Award-Winning Author Enjoys a Decade of Writing Scripts Only to Give Them Away
DOVER, Del. (PRWEB) March 10, 2018 -- It’s not unusual for artists and performers to donate creative work. Many first-time authors have been known to offer free e-books in order to create a fan base and gather positive book reviews. It’s also common for musical performers to offer free downloads for fans to gain exposure and build a following.
Everett De Morier is an American author whose first novel won the top fiction prize at the London Book Festival in 2015. His book Thirty-Three Cecils is now required reading in at least one New York high school and his screenplay is in multimillion-dollar film development. But he has a new theatrical play coming out, and as he has done with the seven other plays before it, he will find a nonprofit theater to give it away to.
“I was asked to write a play almost ten years ago because a local theater group couldn’t find anything that hadn’t been done a thousand times or wasn’t beyond their budget,” De Morier says. “So I wrote one, helped direct it, and we had a great time filling the place.”
De Morier wrote six more original plays for Cornerstone Drama of Dover, Delaware. In between, he completed his novel, wrote a screenplay, and created an online magazine. But he always returned to writing for the stage, which De Morier says continues to see dwindling audiences.

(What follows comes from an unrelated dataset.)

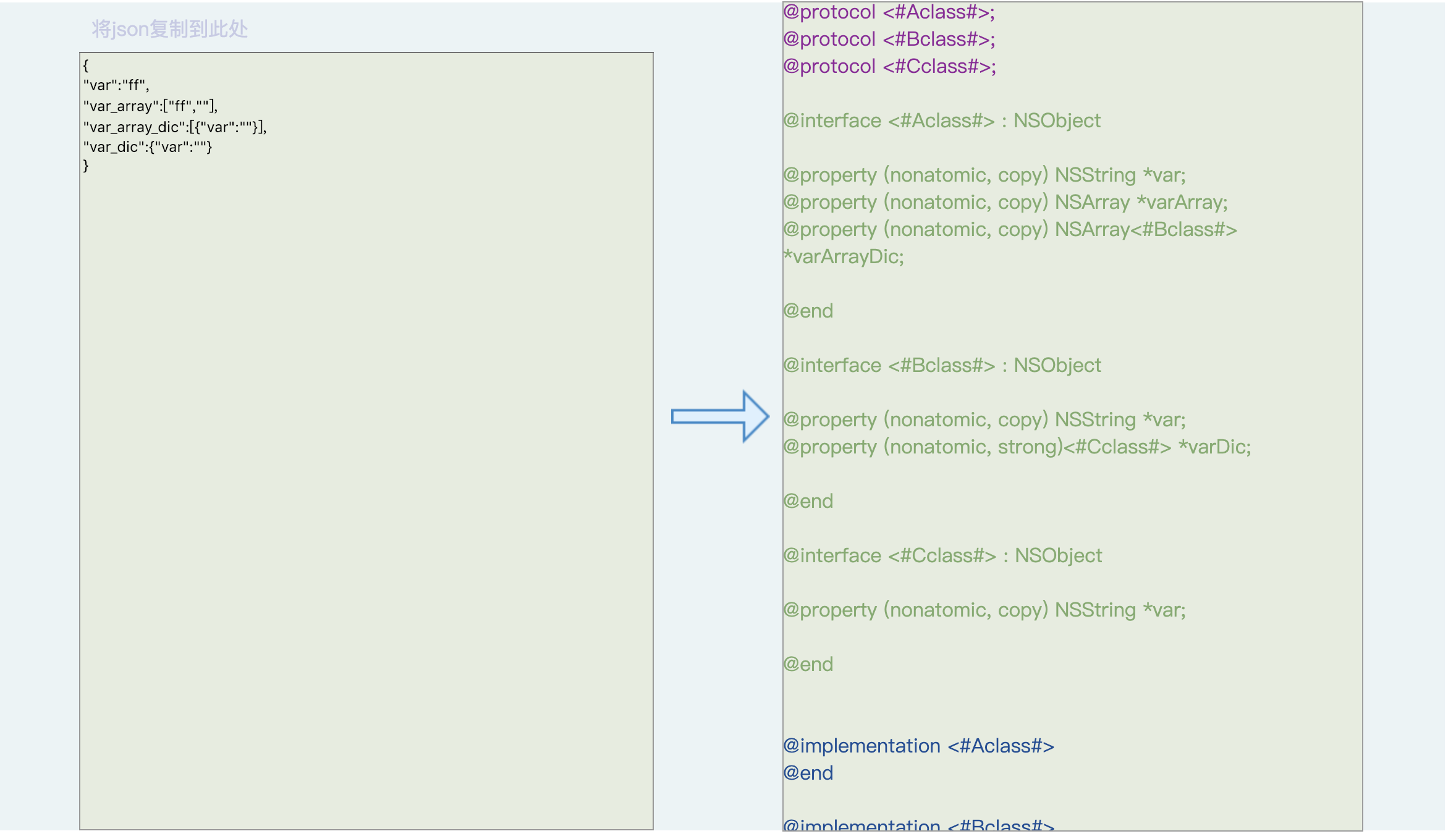Click the partially visible '@implementation <#Bclass#>' line
Screen dimensions: 1456x839
(918, 825)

“The challenge with live theater today is, that on one end of the spectrum you have the glitzy multimillion-dollar Broadway performances that we are more than willing to shell a hundred dollars out for a ticket. And on the other side, we have the small community theater, where we are reluctant to pay the twenty-dollar ticket price. The reason for this is often an entertainment value decision. We can go see another version of Death of a Salesman at community theater, or for half that cost we can go see the first-run film of Black Panther.”
De Morier goes on to explain that small theaters often produce the plays that they can, rather than the ones they want to. And the plays they can are often the ones that have lower minimum costs per performances, which are well written but have been done and redone for decades.
“Here’s the challenge,” says De Morier. “For years we have marketed to live-theater audiences differently than film audiences. Film audiences want to see new films, new titles, new twists. But we expect theater audiences to keep coming back to see Cat on a Hot Tin Roof, just because we’re performing it again. Why?”
De Morier explains that for a new generation of live theater consumers there is the risk of each performance. Each stage performance could be untested, untried, and therefore not worth the risk of the cost of two movie tickets. Therefore a low cost domain script is safer for a theatre company because it can get that smaller but more faithful audience.
De Morier plans on continuing to create new and original scripts and make them available for nonprofit theaters for free, if for no other reason than to give these organizations another option to perform.
“So a small theater can go with The Glass Menagerie or they can try something brand new. They now have a choice.”
Everett De Morier is currently completing his latest play, Binghamton Lydia, which he will donate to community theaters this summer.